The coffee, which is so important at a breakfast oasis, is from Ronocco (that’s O’Connor spelled backwards, and there is a story there) and for 11 years now they’ve been serving Hillshire Farms thick applewood bacon which is prepared just the way you like it. If you’re like me and want extra, extra crispy, that’s what you’ll get. One suggestion is, if you’re ordering scrambled eggs, ask your friendly server, and they all are, that you want them served hot. Plus something that many don’t know is that Chris’ also has a full bar. As you may be aware, Chris’ is always VERY busy on weekend mornings and early afternoons, but they strive to get you in one of their 4 dining rooms just as soon as possible while not rushing those already seated. There’s a large, often overflowing waiting area where you can relax with a cup of coffee as you peruse the Italian newspaper Il Pensiero or just chat. And, each Saturday and Sunday after you’re seated, you’ll get a gratis dish of delicious maple walnut or macadamia nut cookies, which go a long way to help make your wait worthwhile. And as it is at their other two restaurants, the service is exemplary and downright pleasant. Note that sometimes they do run out by the afternoon as some folks buy them by the dozen, and if you do, you’ll find you always get more than a dozen. And there is patio service as well.

 A side-note on Chris is that when he was a kid he used to enjoy an occasional grilled cheese sandwich with a chocolate malt at S. S. Kresge’s in Hampton Village and today some of his favorite spots are Kemoll’s, Tony’s and Trattoria Marcella. He’s always had good taste.

All of the Saracino family members are dedicated to St. Louis and are very involved in countless community activities as they in all sincerity believe in giving back to the community which has given them so many successes and blessings. I’d be remiss in attempting to list them as I’m afraid I’d leave some place out.

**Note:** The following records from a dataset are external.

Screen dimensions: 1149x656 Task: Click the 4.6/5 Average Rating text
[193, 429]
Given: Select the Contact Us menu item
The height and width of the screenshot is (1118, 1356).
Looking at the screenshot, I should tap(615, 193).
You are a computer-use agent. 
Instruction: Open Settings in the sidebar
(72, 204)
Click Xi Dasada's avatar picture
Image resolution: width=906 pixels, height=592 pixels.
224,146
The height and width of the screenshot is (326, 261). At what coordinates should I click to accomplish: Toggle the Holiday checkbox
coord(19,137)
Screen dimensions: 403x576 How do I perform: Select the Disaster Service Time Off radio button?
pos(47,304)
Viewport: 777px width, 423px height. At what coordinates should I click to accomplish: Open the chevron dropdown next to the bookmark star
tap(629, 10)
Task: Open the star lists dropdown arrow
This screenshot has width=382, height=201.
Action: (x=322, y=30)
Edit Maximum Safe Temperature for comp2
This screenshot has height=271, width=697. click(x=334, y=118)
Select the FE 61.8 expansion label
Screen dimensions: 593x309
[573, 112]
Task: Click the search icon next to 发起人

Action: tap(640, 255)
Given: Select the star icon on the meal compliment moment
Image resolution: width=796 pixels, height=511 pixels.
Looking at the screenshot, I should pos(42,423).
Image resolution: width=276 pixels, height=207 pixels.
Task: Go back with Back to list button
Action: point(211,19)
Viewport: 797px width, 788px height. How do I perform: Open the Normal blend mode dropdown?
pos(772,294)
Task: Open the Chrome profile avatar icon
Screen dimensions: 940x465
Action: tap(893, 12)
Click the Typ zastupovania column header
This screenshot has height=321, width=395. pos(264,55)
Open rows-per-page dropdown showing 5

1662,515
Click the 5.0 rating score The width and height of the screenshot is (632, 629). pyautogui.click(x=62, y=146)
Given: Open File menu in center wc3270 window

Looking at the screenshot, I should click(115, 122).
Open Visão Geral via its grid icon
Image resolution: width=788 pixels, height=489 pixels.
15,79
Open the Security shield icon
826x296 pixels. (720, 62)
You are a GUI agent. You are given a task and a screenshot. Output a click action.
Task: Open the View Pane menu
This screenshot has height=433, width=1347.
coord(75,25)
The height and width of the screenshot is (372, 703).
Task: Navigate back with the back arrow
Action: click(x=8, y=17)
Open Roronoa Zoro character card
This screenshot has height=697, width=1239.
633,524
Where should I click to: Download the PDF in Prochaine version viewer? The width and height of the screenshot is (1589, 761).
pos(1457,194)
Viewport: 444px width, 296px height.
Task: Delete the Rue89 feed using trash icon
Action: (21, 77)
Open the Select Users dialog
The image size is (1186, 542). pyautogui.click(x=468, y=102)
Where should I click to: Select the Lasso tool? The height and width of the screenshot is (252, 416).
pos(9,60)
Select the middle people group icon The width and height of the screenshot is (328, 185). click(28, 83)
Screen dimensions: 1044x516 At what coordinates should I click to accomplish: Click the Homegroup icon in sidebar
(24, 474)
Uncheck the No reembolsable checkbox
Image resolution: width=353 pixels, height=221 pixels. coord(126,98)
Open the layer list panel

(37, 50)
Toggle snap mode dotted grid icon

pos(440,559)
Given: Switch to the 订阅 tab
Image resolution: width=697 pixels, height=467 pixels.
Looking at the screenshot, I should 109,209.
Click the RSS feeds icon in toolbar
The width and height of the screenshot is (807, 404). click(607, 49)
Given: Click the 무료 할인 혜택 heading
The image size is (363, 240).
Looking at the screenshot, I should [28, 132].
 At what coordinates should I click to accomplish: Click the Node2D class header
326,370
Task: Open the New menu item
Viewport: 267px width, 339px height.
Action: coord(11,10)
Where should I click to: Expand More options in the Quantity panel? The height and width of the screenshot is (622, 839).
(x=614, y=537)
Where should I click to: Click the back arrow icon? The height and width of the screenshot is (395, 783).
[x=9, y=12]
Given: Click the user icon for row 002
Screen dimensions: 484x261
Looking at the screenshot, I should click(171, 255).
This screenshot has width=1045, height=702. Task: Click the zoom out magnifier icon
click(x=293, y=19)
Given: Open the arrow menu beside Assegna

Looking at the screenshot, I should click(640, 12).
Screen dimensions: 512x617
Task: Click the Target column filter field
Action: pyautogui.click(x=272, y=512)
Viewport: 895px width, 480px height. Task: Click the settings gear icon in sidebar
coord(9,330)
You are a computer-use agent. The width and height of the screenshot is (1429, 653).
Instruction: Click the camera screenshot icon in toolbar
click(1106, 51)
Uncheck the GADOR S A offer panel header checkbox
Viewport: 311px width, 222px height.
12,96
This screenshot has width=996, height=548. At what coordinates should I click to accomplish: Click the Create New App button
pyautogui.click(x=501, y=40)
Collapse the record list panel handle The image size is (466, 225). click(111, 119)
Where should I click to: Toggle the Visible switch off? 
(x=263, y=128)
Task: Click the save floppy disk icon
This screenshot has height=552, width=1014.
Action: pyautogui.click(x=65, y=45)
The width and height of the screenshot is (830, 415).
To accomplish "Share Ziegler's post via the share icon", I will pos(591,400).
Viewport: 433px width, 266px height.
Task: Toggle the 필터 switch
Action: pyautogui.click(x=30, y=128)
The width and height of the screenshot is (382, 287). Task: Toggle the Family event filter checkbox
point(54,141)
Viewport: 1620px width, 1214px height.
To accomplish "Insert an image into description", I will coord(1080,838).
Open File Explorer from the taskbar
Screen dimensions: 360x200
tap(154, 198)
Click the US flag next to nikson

Barolino’s Osteria, Bartolino’s South and Chris’ Pancake & Dining and the Saracino family are all about tradition, family, the community, good food and service, and fair prices. They prove it every day. With younger family members joining in the business it wouldn’t surprise me that another location might show up sometime. We’ll let you know.  

Buona fortuna!

Written by: Ron (Johnny Rabbitt) Elz Host of Route 66 Saturday nights on News Radio 1120 KMOX & KMOX.com,
August 2010.

 

 


ANTIQUE WAREHOUSE GRADE: A


Contact Information

Bartolino's Osteria
2103 Sulphur Ave.
In the Dury Inn & Suites at Forest Park
St. Louis, MO 63139
Phone: 314.644.2266
Fax: 314.631.2239

Bartonlino's South
5914 S. Lindberg
St. Louis, MO 63123
Phone: 314.487.4545

Chris' Pancake & Dining
5980 Southwest
Watson Rd. and Sulphur Ave.
St. Louis, MO 63139
Phone: 314.645.2088


Hours of Operation for Food Service
Bartolino’s Drury Inn & South
Monday  through Friday  11 a.m -10 p.m.
Fri day 11a.m. - 11 p.m.
Saturday 4:30 p.m. - 11 p.m.
Sunday 4 p.m. - 9 p.m. 

Chris’ Pancake & Dining
Monday through Thursday 6 a.m. - 10 p.m.
Friday and Saturday 6 a.m. – 11 p.m.
                    Sunday 7 a.m - 9 p.m.       
              

www.bartolinosresturant.com


General Information

Bartolino’s tomato and pasta sauces as well as their salad dressing is bottled and available for purchase at select grocers and Italian specialty markets.

All three locations offer private party and banquet facilities, full catering and a special “At Home” menu.

Reservations are accepted by phone or on-line. Chris’ does not accept reservation for Saturday or Sunday mornings and early afternoon.

All major credit cards accepted.

All locations offer excellent handicapped access.

All restaurants are family friendly with the attire being
more casual at Chris’.

There’s free adjoining parking at all three locations.

Dining rooms are smoke-free.

Sound level at Bartolino’s south is good, while it’s louder at Bartolins’s at Hampton where the bar area can get very loud. The sound level at Chris’s is fine, other than the atrium room which can get a bit noisy.